What is a Signature Loan?

A signature loan, also known as a good faith loan or character loan, is a type of personal loan offered by banks and other finance companies that uses only the borrower's signature and promise to pay as collateral. A signature loan can typically be used for any purpose the borrower chooses, although the interest rates may be higher than other forms of credit due to the lack of collateral.

How a Signature Loan Works

To determine whether to grant a signature loan, a lender typically looks for a solid credit history and sufficient income to repay the loan. In some cases, the lender may require a co-signer on the loan but the co-signer only signs a promissory note and is only called upon in the event the original lender defaults on his payments.

[Important: The interest rate on a signature loan may be higher than other forms of credit due to the lack of collateral.]

Signature Loan vs.

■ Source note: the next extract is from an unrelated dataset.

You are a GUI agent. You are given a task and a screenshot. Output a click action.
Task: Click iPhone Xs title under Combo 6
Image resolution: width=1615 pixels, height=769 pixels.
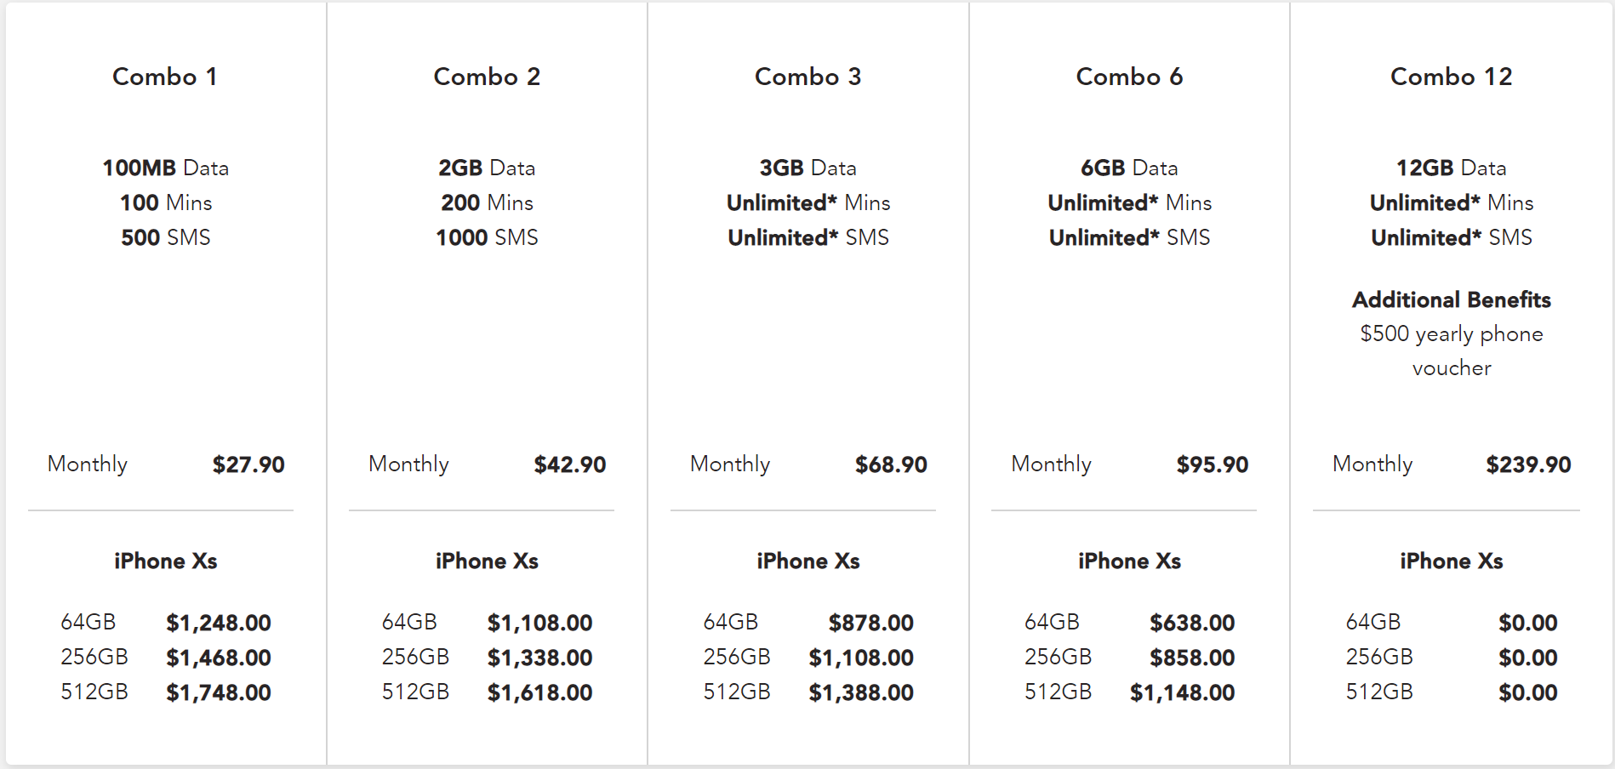tap(1129, 561)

Revolving Credit

A regular credit or revolving credit loan application normally triggers a funding delay while the banking institution or loan company examines the borrower's credit history and checks personal qualifications. By contrast, the funds obtained through signature loans are deposited in the borrower's account more quickly, allowing earlier allocation to financial needs.

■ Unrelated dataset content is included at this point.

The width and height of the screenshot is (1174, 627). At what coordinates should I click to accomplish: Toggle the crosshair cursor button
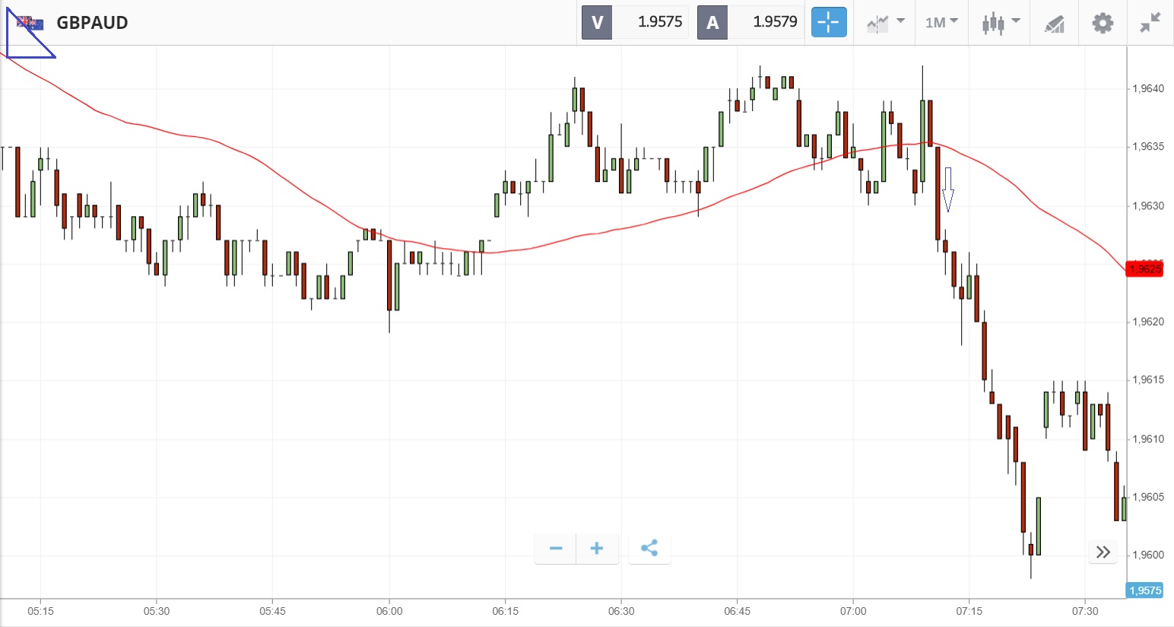(x=828, y=22)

Signature loans are one type of unsecured term loan. Unsecured refers to the fact these loans are not secured by any form of physical collateral, unlike home mortgages and car loans. Term means the loan is amortized over a predetermined time period and paid off in equal monthly installments.

The account is closed as soon as a signature loan is paid off and the borrower needs to apply for a new loan if they require additional funds. In contrast, a revolving credit account allows the indebted party to repay the loan and maintain the line of credit until borrower or lender chooses to end the relationship and close the account.

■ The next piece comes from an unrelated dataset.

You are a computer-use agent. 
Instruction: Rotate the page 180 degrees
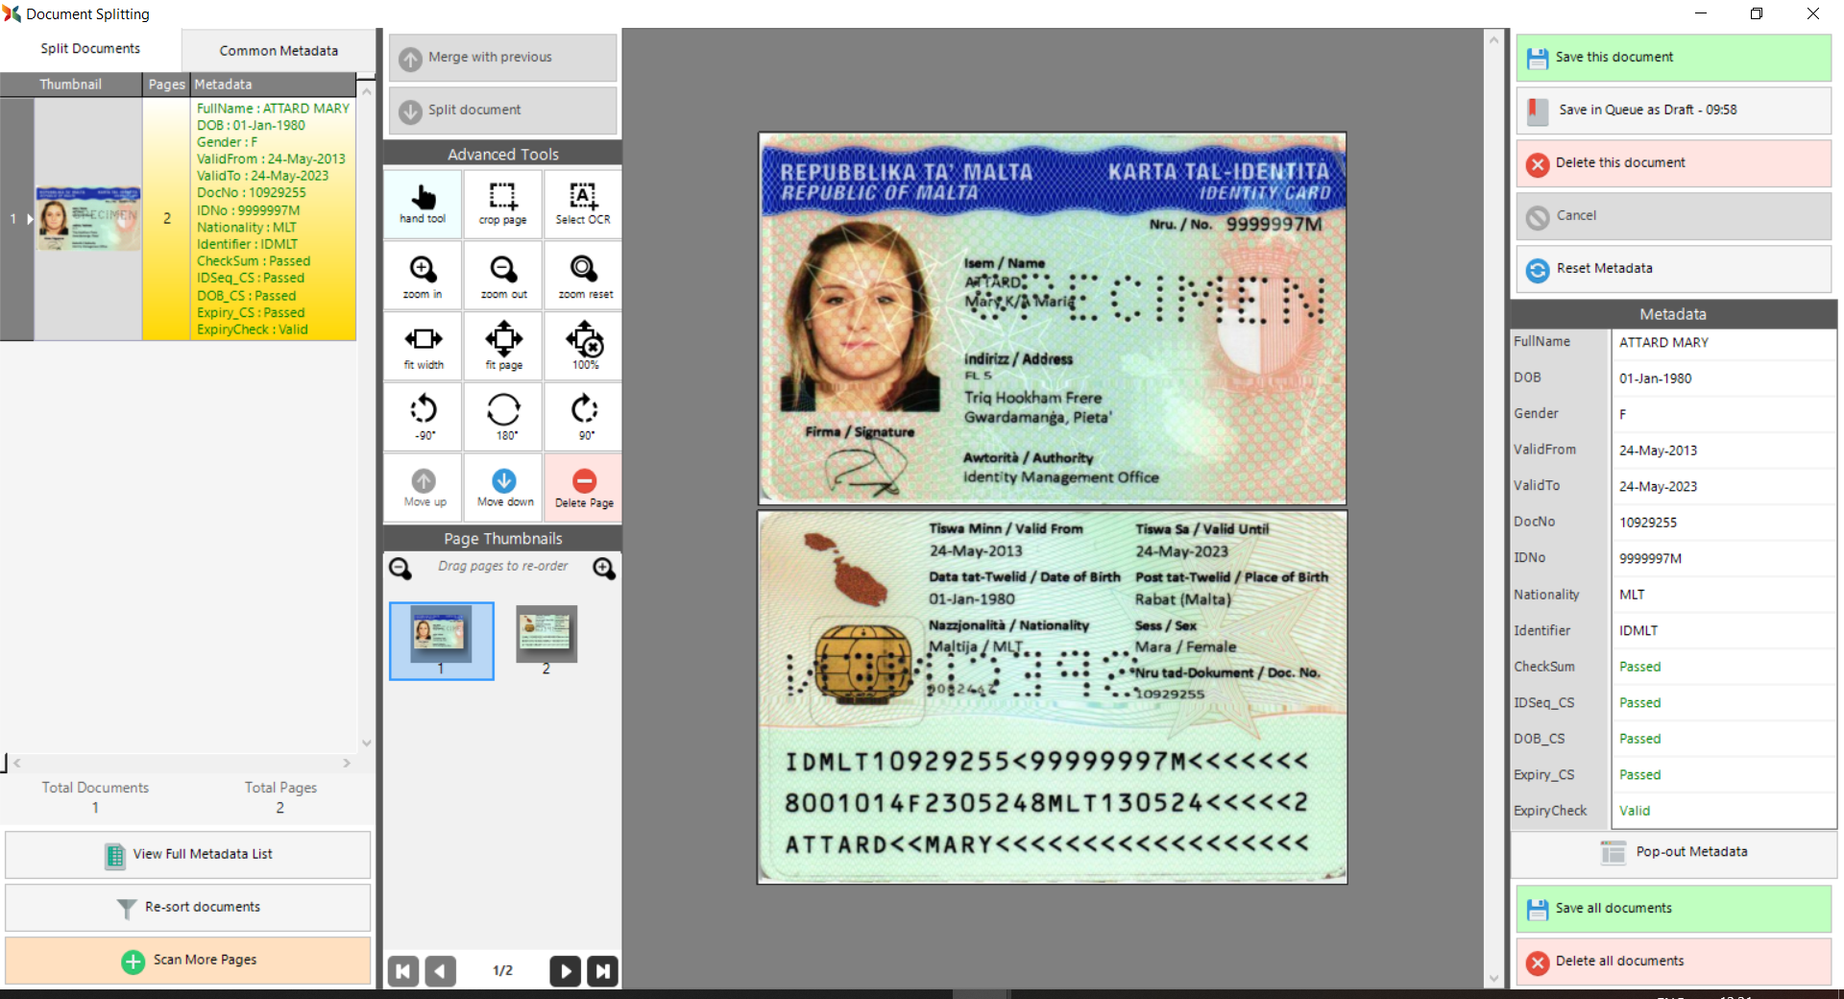[x=503, y=417]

How Do Businesses Use Signature Loans?

Borrowers use signature loans for a range of purposes including home improvements, unexpected expenses, medical bills and vacations, as well as other large expenditures. Some borrowers also use signature loans to consolidate other debts.

For example, a borrower gets a signature loan with a 7% interest rate; meantime, balances on the borrower's credit cards carry higher interest rates. In this scenario, the borrower may decide to use the signature loan to pay off their credit cards. Then, as they repay the signature loan, they end up spending less on interest and save money in the long run.

How Have Signature Loans Changed Over the Years?

While the purpose and structure of signature loans have not changed over the years, financial analysts report that the profile of the average borrower accessing signature loans has changed. In the past, borrowers with poor credit scores tended to take out signature loans but, as interest rates have fallen and loan maximums have increased, many borrowers with good credit and high income have also turned to these loans.